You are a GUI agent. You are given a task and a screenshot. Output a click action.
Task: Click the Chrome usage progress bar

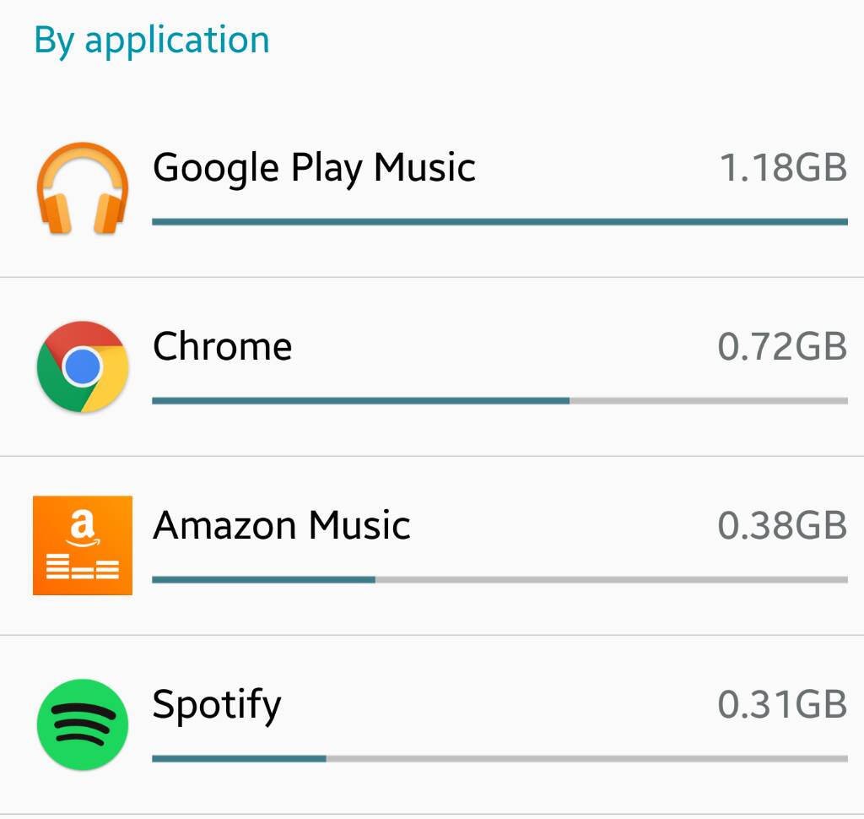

==

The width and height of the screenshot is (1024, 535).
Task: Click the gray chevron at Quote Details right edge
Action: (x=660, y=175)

Task to carry out:
Above are the records; print exactly the lines from the line with "You are a GUI" to the line with "Task: Click the Chrome usage progress bar", including both, and nothing else.

Your solution:
You are a GUI agent. You are given a task and a screenshot. Output a click action.
Task: Click the Chrome usage progress bar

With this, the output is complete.